Daraus Sympathien für die Täter abzuleiten, wäre verkehrt. Es ist schlimmer: Die immer wieder gleichen Reaktionen zeugen vor allem davon, wie gründlich in Deutschland die Wirklichkeit vernichtet wurde - zugunsten einer virtuellen Realität, die darauf basiert, dass man sich auf sie verständigt hat.

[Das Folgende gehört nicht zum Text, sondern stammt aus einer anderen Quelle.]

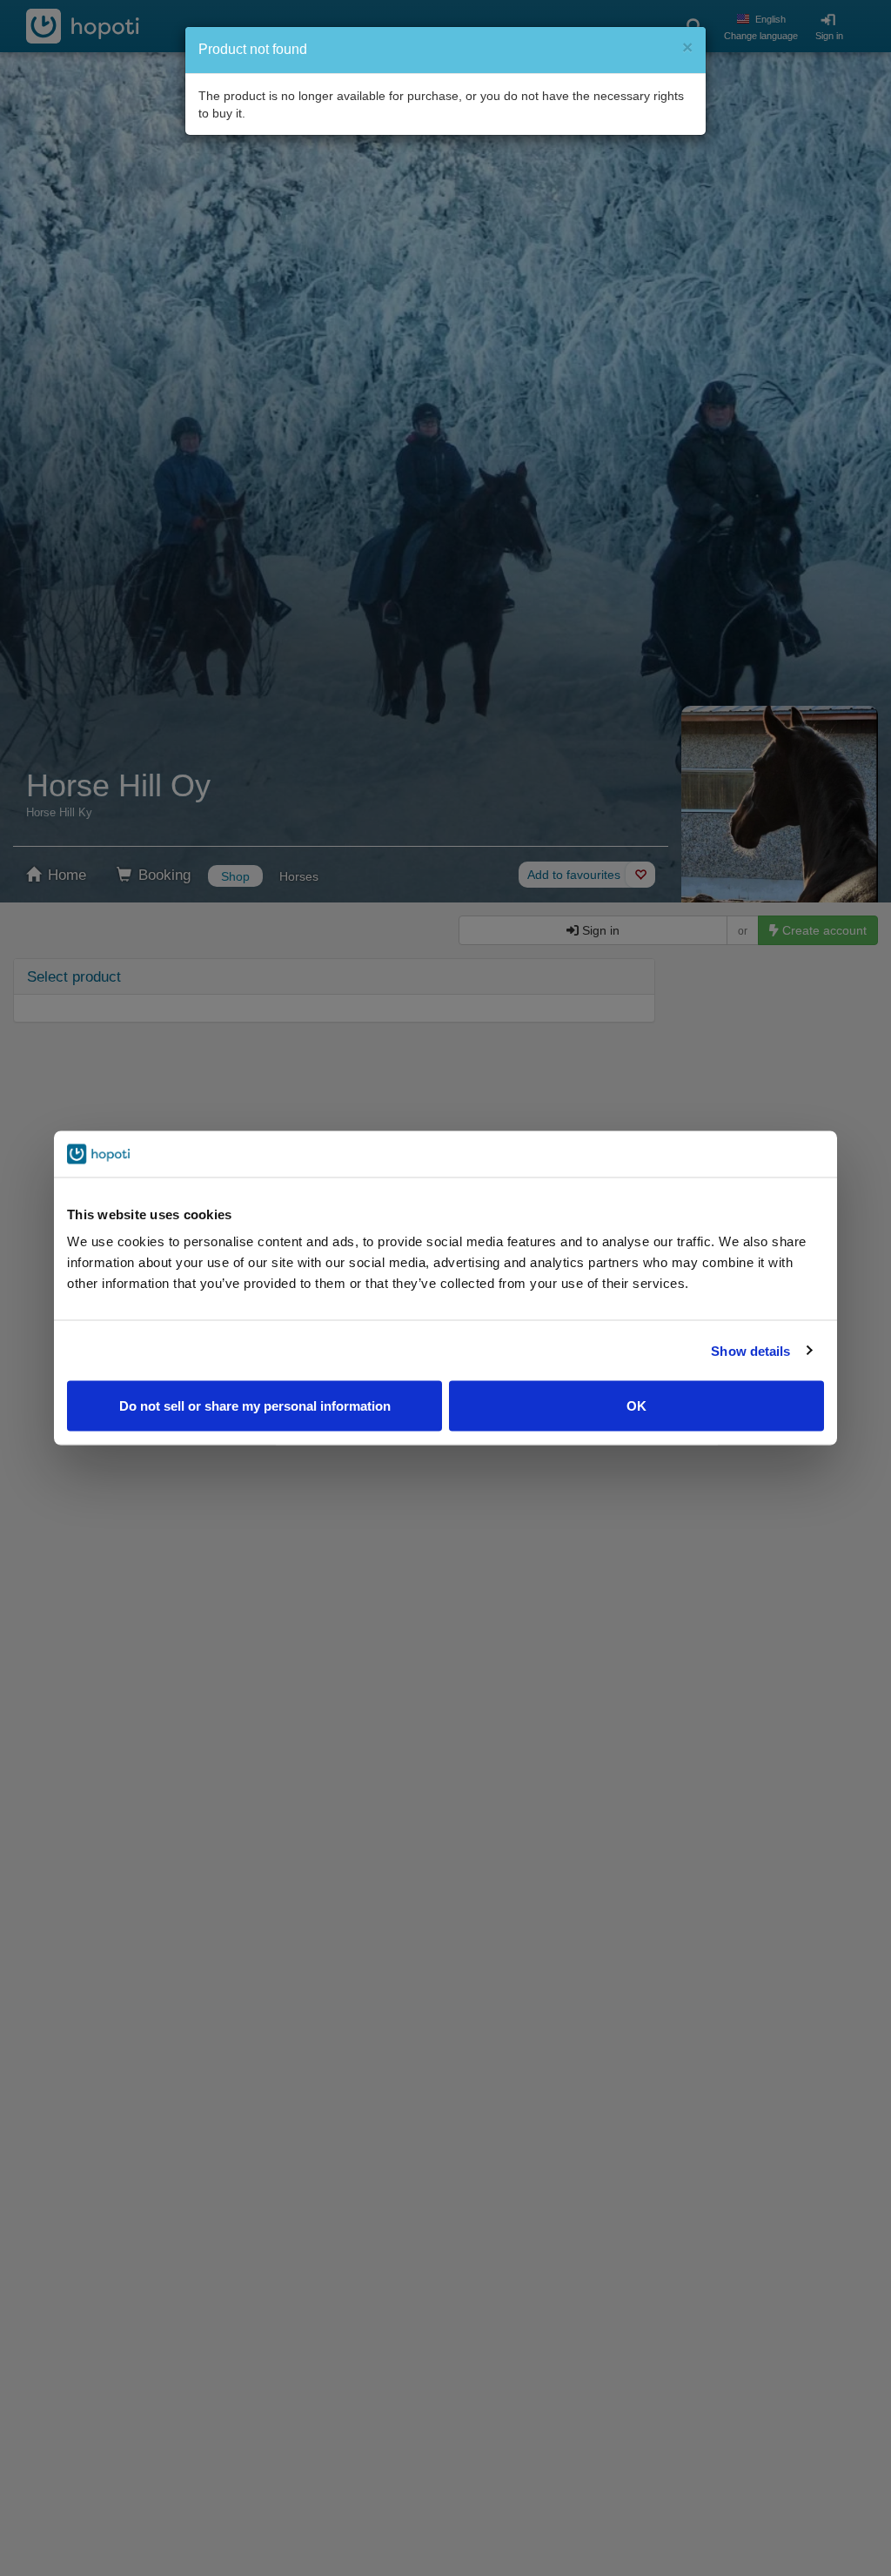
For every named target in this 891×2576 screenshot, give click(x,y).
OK (636, 1406)
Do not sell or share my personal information (255, 1406)
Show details (750, 1350)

Wie das passieren konnte, ist relativ einfach zu erklären. Da waren erst einmal zwei Diktaturen, die aufeinander folgten. Dort, wo der Übergang von der einen zu der anderen fließend stattgefunden hat, sind die Folgen besonders krass und anschaulich. Einer Volksgemeinschaft, der man einen Völkermord als "Endlösung" irgendeiner Frage verkaufen konnte, konnte man auch den Bau einer Grenzanlage, die dazu bestimmt war, die eigene Bevölkerung einzusperren, als "antifaschistischen Schutzwall" auftischen, der Angreifer und Agenten abhalten sollte.

(...)

War zu Kaisers Zeiten "Ruhe die erste Bürgerpflicht", so sehen es heute Politiker und Berichterstatter als ihre Pflicht an, zu große Unruhe zu vermeiden. Deswegen ist von "mutmaßlichen Terroristen" die Rede, wenn irgendwo ein vollbesetzter Bus in die Luft fliegt - theoretisch könnte ja auch ein geplatzter Reifen an dem Unglück schuld sein -, deswegen wird sauber zwischen "kriminellen" und "politisch motivierten" Gewalttaten unterschieden, wenn Menschen entführt und ermordet werden.

(...)

Nationalsozialismus, konzeptionell gesehen

Unter solchen Umständen muss man schon froh sein, dass dem rechtskräftig verurteilten Kindermörder Magnus Gäfgen die Erlaubnis verweigert wurde, eine Stiftung zugunsten missbrauchter Kinder zu gründen. Er hat es ja "gut gemeint", und wer es gut meint, der kann schon mal übers Ziel hinausschießen. Eine erschreckend große Anzahl von Deutschen ist davon überzeugt, dass der Nationalsozialismus eine gute Idee war, die nur schlecht ausgeführt wurde, im Fall der DDR ist diese Zahl noch größer.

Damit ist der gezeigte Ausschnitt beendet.